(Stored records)
┏━━

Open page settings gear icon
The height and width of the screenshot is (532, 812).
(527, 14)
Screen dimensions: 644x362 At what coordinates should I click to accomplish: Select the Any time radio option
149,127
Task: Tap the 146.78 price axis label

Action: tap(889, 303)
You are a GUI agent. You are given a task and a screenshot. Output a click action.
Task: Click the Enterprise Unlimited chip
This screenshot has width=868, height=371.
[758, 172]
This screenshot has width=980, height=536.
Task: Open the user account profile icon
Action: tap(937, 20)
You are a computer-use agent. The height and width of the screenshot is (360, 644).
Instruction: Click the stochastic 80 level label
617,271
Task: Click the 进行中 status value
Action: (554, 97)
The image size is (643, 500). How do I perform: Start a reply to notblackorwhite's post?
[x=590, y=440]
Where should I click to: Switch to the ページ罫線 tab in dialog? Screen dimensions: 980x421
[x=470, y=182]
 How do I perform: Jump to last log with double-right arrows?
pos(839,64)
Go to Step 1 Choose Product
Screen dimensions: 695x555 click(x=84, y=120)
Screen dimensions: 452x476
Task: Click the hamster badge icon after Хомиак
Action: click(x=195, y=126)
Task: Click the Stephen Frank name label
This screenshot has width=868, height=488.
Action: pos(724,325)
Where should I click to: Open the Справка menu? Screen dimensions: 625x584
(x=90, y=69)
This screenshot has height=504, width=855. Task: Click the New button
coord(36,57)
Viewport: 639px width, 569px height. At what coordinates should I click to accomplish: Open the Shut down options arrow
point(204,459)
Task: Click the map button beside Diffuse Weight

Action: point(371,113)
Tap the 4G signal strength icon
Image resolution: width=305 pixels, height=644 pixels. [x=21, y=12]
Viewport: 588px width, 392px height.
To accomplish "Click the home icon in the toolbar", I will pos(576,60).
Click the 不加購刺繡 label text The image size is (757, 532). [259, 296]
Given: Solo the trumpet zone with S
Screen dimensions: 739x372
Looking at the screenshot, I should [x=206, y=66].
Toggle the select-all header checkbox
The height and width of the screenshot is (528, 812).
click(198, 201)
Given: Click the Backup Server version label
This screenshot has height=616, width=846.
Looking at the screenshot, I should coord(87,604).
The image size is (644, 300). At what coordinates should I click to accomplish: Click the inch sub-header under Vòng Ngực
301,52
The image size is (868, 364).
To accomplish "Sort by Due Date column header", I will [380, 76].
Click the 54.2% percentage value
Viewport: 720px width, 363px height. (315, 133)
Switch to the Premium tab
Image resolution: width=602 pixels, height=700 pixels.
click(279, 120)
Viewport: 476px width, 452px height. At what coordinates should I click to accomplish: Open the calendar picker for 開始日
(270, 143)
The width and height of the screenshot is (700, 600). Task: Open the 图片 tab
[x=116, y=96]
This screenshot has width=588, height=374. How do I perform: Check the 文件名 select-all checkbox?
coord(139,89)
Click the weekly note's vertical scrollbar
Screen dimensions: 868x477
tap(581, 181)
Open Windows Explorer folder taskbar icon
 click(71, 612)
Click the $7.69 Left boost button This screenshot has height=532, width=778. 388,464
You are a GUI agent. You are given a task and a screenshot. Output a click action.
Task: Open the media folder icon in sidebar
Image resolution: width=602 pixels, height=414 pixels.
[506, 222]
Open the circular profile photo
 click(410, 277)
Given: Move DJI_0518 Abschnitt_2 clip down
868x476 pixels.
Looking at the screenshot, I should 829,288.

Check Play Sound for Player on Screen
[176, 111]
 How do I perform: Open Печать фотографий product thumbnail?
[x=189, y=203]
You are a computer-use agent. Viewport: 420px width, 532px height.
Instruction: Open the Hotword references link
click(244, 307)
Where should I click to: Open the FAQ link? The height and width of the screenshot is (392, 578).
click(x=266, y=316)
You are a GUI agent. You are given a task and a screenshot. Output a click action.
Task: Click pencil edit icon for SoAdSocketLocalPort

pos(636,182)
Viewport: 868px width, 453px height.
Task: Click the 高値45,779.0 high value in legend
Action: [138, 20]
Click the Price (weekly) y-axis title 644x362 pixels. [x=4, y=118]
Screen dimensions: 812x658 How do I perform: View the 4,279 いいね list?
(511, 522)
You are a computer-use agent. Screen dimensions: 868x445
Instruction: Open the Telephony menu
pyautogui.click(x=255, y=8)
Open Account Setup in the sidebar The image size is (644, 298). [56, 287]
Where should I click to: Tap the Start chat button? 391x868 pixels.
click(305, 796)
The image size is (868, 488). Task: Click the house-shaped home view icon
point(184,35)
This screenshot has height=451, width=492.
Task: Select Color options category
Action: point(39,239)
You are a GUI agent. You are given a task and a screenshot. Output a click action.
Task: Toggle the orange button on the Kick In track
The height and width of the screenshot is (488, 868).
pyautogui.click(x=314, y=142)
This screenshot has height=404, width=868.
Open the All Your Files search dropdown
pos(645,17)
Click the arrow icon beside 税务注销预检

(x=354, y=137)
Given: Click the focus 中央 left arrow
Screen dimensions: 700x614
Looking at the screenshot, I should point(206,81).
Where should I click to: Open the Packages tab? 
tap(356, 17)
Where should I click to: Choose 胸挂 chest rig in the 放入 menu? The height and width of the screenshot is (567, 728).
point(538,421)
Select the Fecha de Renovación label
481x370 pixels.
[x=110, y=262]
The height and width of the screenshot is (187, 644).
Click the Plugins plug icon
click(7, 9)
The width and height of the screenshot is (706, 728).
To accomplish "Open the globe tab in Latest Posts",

┗━━

*What you are asked to do*:
Line by line, retype all of the entries.

*Exercise response*:
Open page settings gear icon
The height and width of the screenshot is (532, 812).
(527, 14)
Screen dimensions: 644x362 At what coordinates should I click to accomplish: Select the Any time radio option
149,127
Task: Tap the 146.78 price axis label

Action: tap(889, 303)
You are a GUI agent. You are given a task and a screenshot. Output a click action.
Task: Click the Enterprise Unlimited chip
This screenshot has width=868, height=371.
[758, 172]
This screenshot has width=980, height=536.
Task: Open the user account profile icon
Action: tap(937, 20)
You are a computer-use agent. The height and width of the screenshot is (360, 644).
Instruction: Click the stochastic 80 level label
617,271
Task: Click the 进行中 status value
Action: (554, 97)
The image size is (643, 500). How do I perform: Start a reply to notblackorwhite's post?
[x=590, y=440]
Where should I click to: Switch to the ページ罫線 tab in dialog? Screen dimensions: 980x421
[x=470, y=182]
 How do I perform: Jump to last log with double-right arrows?
pos(839,64)
Go to Step 1 Choose Product
Screen dimensions: 695x555 click(x=84, y=120)
Screen dimensions: 452x476
Task: Click the hamster badge icon after Хомиак
Action: click(x=195, y=126)
Task: Click the Stephen Frank name label
This screenshot has width=868, height=488.
Action: pos(724,325)
Where should I click to: Open the Справка menu? Screen dimensions: 625x584
(x=90, y=69)
This screenshot has height=504, width=855. Task: Click the New button
coord(36,57)
Viewport: 639px width, 569px height. At what coordinates should I click to accomplish: Open the Shut down options arrow
point(204,459)
Task: Click the map button beside Diffuse Weight

Action: point(371,113)
Tap the 4G signal strength icon
Image resolution: width=305 pixels, height=644 pixels. [x=21, y=12]
Viewport: 588px width, 392px height.
To accomplish "Click the home icon in the toolbar", I will pos(576,60).
Click the 不加購刺繡 label text The image size is (757, 532). [259, 296]
Given: Solo the trumpet zone with S
Screen dimensions: 739x372
Looking at the screenshot, I should [x=206, y=66].
Toggle the select-all header checkbox
The height and width of the screenshot is (528, 812).
click(198, 201)
Given: Click the Backup Server version label
This screenshot has height=616, width=846.
Looking at the screenshot, I should coord(87,604).
The image size is (644, 300). At what coordinates should I click to accomplish: Click the inch sub-header under Vòng Ngực
301,52
The image size is (868, 364).
To accomplish "Sort by Due Date column header", I will [380, 76].
Click the 54.2% percentage value
Viewport: 720px width, 363px height. (315, 133)
Switch to the Premium tab
Image resolution: width=602 pixels, height=700 pixels.
click(279, 120)
Viewport: 476px width, 452px height. At what coordinates should I click to accomplish: Open the calendar picker for 開始日
(270, 143)
The width and height of the screenshot is (700, 600). Task: Open the 图片 tab
[x=116, y=96]
This screenshot has width=588, height=374. How do I perform: Check the 文件名 select-all checkbox?
coord(139,89)
Click the weekly note's vertical scrollbar
Screen dimensions: 868x477
tap(581, 181)
Open Windows Explorer folder taskbar icon
 click(71, 612)
Click the $7.69 Left boost button This screenshot has height=532, width=778. 388,464
You are a GUI agent. You are given a task and a screenshot. Output a click action.
Task: Open the media folder icon in sidebar
Image resolution: width=602 pixels, height=414 pixels.
[506, 222]
Open the circular profile photo
 click(410, 277)
Given: Move DJI_0518 Abschnitt_2 clip down
868x476 pixels.
Looking at the screenshot, I should 829,288.

Check Play Sound for Player on Screen
[176, 111]
 How do I perform: Open Печать фотографий product thumbnail?
[x=189, y=203]
You are a computer-use agent. Viewport: 420px width, 532px height.
Instruction: Open the Hotword references link
click(244, 307)
Where should I click to: Open the FAQ link? The height and width of the screenshot is (392, 578).
click(x=266, y=316)
You are a GUI agent. You are given a task and a screenshot. Output a click action.
Task: Click pencil edit icon for SoAdSocketLocalPort

pos(636,182)
Viewport: 868px width, 453px height.
Task: Click the 高値45,779.0 high value in legend
Action: [138, 20]
Click the Price (weekly) y-axis title 644x362 pixels. [x=4, y=118]
Screen dimensions: 812x658 How do I perform: View the 4,279 いいね list?
(511, 522)
You are a computer-use agent. Screen dimensions: 868x445
Instruction: Open the Telephony menu
pyautogui.click(x=255, y=8)
Open Account Setup in the sidebar The image size is (644, 298). [56, 287]
Where should I click to: Tap the Start chat button? 391x868 pixels.
click(305, 796)
The image size is (868, 488). Task: Click the house-shaped home view icon
point(184,35)
This screenshot has height=451, width=492.
Task: Select Color options category
Action: point(39,239)
You are a GUI agent. You are given a task and a screenshot. Output a click action.
Task: Toggle the orange button on the Kick In track
The height and width of the screenshot is (488, 868).
pyautogui.click(x=314, y=142)
This screenshot has height=404, width=868.
Open the All Your Files search dropdown
pos(645,17)
Click the arrow icon beside 税务注销预检

(x=354, y=137)
Given: Click the focus 中央 left arrow
Screen dimensions: 700x614
Looking at the screenshot, I should point(206,81).
Where should I click to: Open the Packages tab? 
tap(356, 17)
Where should I click to: Choose 胸挂 chest rig in the 放入 menu? The height and width of the screenshot is (567, 728).
point(538,421)
Select the Fecha de Renovación label
481x370 pixels.
[x=110, y=262]
The height and width of the screenshot is (187, 644).
Click the Plugins plug icon
click(7, 9)
The width and height of the screenshot is (706, 728).
To accomplish "Open the globe tab in Latest Posts",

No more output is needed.